YOUR GOAL =>
Quote everything from the start of the rows down to the line containing "pos(1847,111)", including that line, word for word. Leave the pictures out of your answer.

(Word and element pointing entries)

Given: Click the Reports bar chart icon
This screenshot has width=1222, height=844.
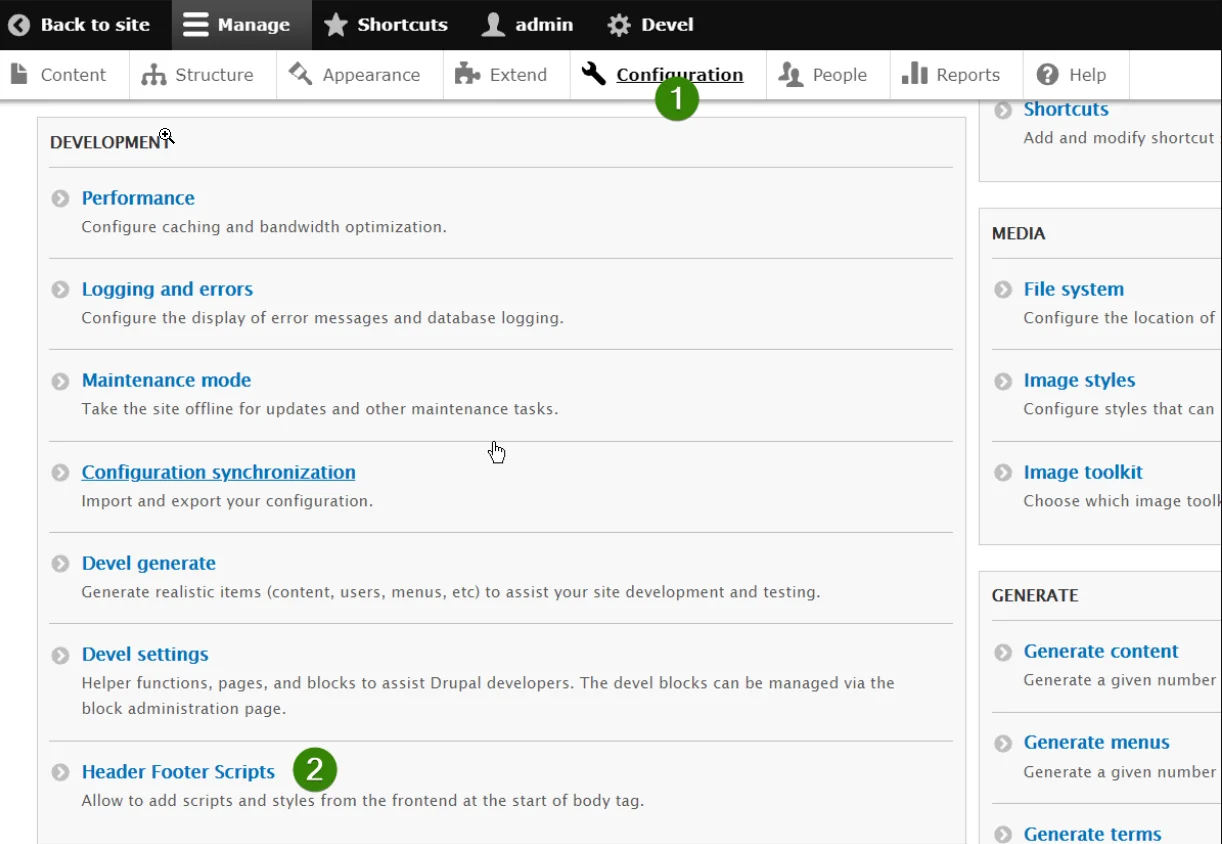Looking at the screenshot, I should tap(916, 73).
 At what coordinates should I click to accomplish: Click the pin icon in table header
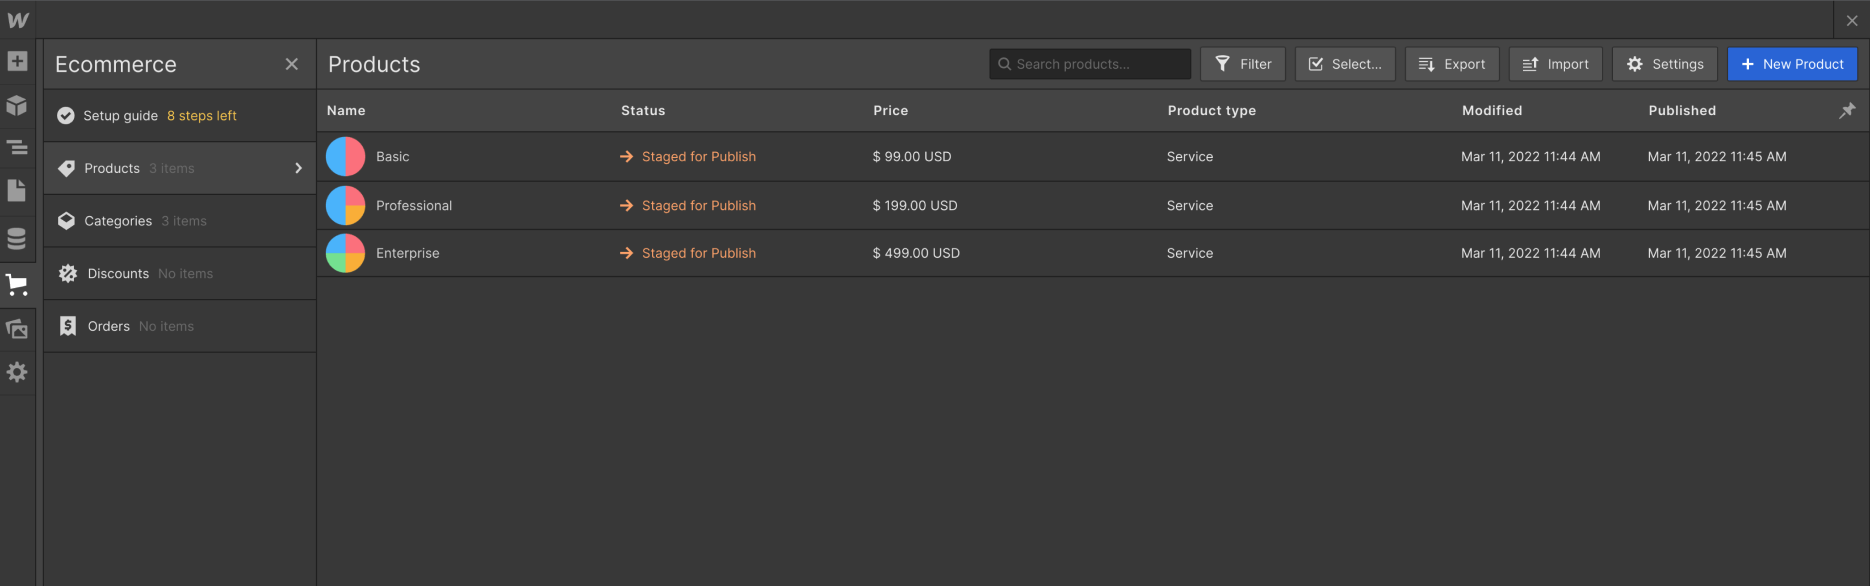pos(1847,111)

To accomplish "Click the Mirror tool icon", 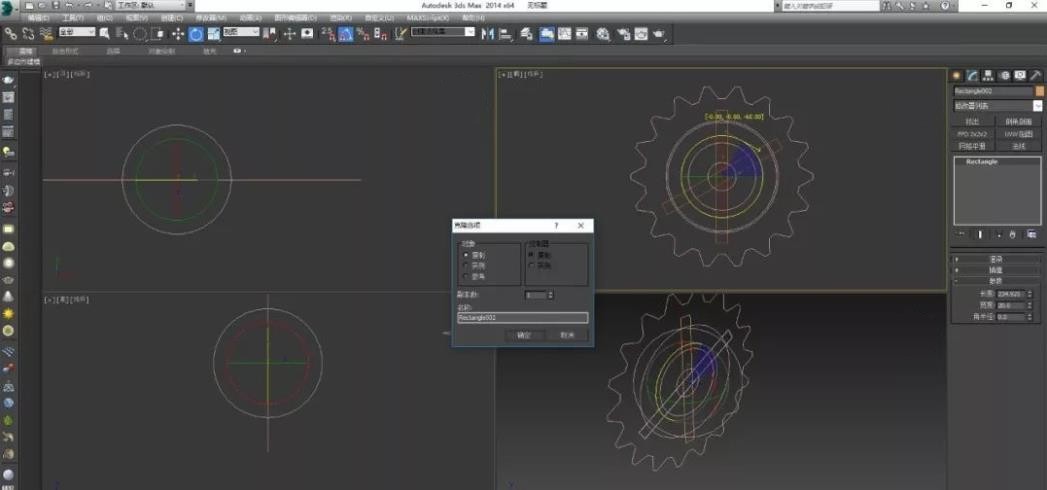I will (488, 34).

CORRECT RESULT =>
Given: Click the Reports bar chart icon
This screenshot has width=1222, height=844.
Looking at the screenshot, I should tap(916, 73).
 At what coordinates should I click to accomplish: Click the pin icon in table header
pos(1847,111)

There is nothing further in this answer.